I ask myself why I should miss you and all I can say, despite everything, is that I simply just do. Truth be told, it bothers me more that I cannot say those words to you. Well, I could ... but you, like usual, would prefer to say nothing at all (not even a "fuck off"). I go home soon and I have not told anyone save for family. You would always be the first to know. You were always a part of home and I am still learning to understand that you are no longer a part of home.

I keep repeating one thing:
It is what it is ... and it is over.

How good would it feel to see your eyes one more time, to feel your arms around me, to make you smile. How happy I would be to hear you say that you miss me. I wish in circles, pointless circles, for something that will never be done or said ... and I have wished for such things when you still had affection for me.

I have learned that grieving for a loved one all alone is truly horrible and that every one deserves closure. You never gave me my closure.

I have learned to fantasize without your face ruining my desire but I still feel your finger running down my arm and I smile and I wince at the same time. So, instead, I fill my thoughts with pleasuring my colleague, office sex in supply rooms and stairwell, his long hair tangled in my fingers and his tongue explores between my thighs, consoling him during or after a hockey game. Swearing in French with his lips against mine as he aggressively pushes me against the wall.

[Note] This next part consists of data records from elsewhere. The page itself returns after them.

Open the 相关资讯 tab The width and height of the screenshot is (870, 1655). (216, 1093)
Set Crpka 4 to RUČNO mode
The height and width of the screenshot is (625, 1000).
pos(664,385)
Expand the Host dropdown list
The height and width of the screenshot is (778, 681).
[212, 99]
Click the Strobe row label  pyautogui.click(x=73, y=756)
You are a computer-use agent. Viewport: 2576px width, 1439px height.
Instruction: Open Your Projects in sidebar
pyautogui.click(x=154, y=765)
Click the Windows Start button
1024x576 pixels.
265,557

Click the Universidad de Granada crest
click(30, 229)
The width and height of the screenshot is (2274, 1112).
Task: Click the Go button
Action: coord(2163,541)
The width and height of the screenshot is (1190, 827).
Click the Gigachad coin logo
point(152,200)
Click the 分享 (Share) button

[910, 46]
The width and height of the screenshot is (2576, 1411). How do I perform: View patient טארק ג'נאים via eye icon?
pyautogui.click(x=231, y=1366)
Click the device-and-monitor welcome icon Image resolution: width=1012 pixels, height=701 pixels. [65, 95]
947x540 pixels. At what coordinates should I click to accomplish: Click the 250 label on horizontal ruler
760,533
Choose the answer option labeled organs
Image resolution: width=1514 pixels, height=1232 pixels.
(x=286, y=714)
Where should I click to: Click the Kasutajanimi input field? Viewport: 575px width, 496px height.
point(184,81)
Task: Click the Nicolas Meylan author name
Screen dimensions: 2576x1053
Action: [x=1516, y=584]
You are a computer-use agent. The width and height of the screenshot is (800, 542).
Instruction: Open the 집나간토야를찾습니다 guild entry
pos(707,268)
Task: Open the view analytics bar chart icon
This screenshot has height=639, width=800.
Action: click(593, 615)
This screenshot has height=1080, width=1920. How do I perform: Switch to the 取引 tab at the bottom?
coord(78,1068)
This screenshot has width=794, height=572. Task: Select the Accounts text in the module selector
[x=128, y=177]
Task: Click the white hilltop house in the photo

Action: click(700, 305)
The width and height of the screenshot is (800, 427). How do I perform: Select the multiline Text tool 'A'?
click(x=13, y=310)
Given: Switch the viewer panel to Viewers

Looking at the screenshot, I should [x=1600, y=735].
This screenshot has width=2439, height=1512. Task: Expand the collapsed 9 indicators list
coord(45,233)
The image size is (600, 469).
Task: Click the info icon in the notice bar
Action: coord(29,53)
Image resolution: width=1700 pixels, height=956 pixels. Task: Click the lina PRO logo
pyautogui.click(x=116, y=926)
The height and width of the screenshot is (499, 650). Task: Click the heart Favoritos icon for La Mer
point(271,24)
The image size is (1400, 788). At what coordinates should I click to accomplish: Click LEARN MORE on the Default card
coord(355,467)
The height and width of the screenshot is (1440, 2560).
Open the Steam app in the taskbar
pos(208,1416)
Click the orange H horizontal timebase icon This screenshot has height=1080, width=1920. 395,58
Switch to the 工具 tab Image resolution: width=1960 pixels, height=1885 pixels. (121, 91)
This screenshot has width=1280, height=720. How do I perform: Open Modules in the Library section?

Sometimes, it helps me forget you and how much of a mess I am.

01 May 2011

on my side

C~

my mistake is that i stuff the hole where you once were with too much work and other men who don't mind to share music, thoughts.

there are nights like these where i cannot stuff anymore in this wound even though i try my hardest. all of a sudden, i feel like i have been thrown and abandoned in a wide open field with no clothes on my body. exposed.

in a little voice and big tears, i say to myself, i miss you. i am selfish and i miss you. i am a stupid fool who tries too hard to fool everyone. i am dark and lonely and you were the only one who seemed to understand. in my mind and in email, i could think of you and know that this lonely fool is not so lonely because you are there in some way or another.

but you're no longer there, my friend.

this is not about love. this is not about lust. i miss you always having my back, always liking me as a person in your life. it would be so easy to say hello but i won't as i know you do not wish for me to be around any longer. i remind you of mistakes and pain.

i am your mistake and you are the one i miss so terribly tonight.